Traduza para inglês esta frase do texto sobre o progresso e a mudança: "Frente à razão não valem autoridades, alturas nem valores."
----- Secção do texto
“O progresso consiste na mudança”

Miguel de Unamuno

A frase, contundente e redonda como um postulado científico, resume na linguagem direta do grande escritor espanhol que viveu a cavalo entre os séculos XIX e XX, toda uma filosofia de vida. Não deixa uma brecha para introduzir a menor das perguntas: aceita-se ou nega-se.
E é um facto curioso que as asseverações mais absolutas partam, no geral, de pensadores que apresentaram características liberais. Vale a pena determo-nos nisto.
Os exemplos são inúmeros, mas tomemos alguns.
Numa data tão longínqua como os séculos XII-XIII, os “Fraticelli” assolam a Europa central e especialmente o norte de Itália, convertidos em hordas de barbáricos fanáticos inicialmente propulsados pela liberalidade de São Francisco de Assis. Savonarola, o mesmo: de tão liberal e oposto a toda a norma, inspirava nas multidões uma ânsia orgiástica de destruição de obras de arte e de livros, para chegar até a lapidar quem não participava nas suas fúrias sagradas.
Mas é no século XV que o que hoje poderíamos chamar “liberalismo” se afiança e toma corpo, apoiando-se na razão. A razão é concebida então como superior a todos os seres e coisas, com um dinamismo próprio que conduz a uma visão do mundo sem conteúdos nem diferenças intrínsecas. Frente à razão não valem autoridades, alturas nem valores. Em nome da razão chegam-se a conceber irracionalidades que contradizem a razão em si e a simples experiência vital. Por exemplo, se um amor não é razoável e raciocinado, não é amor. Séculos depois erguer-se-ia contra tais conceções o Romantismo.
----------
----- Material fornecido
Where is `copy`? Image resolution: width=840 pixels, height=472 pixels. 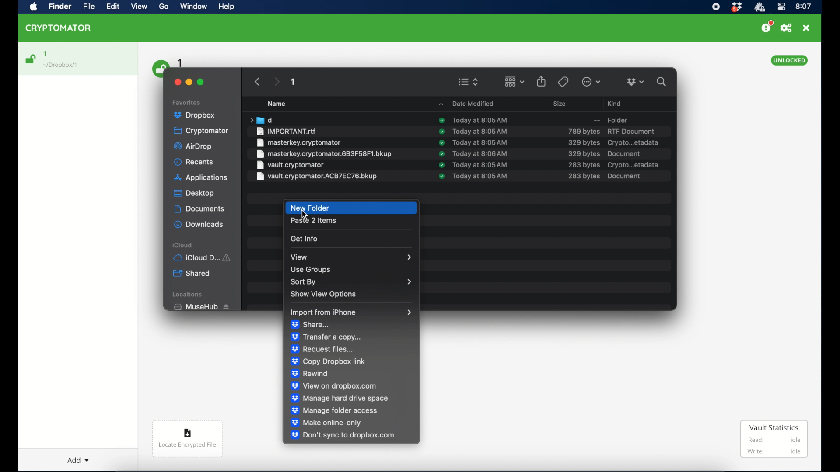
----------
[Resposta ao problema]
In the face of reason, authorities, high standing, and values count for nothing.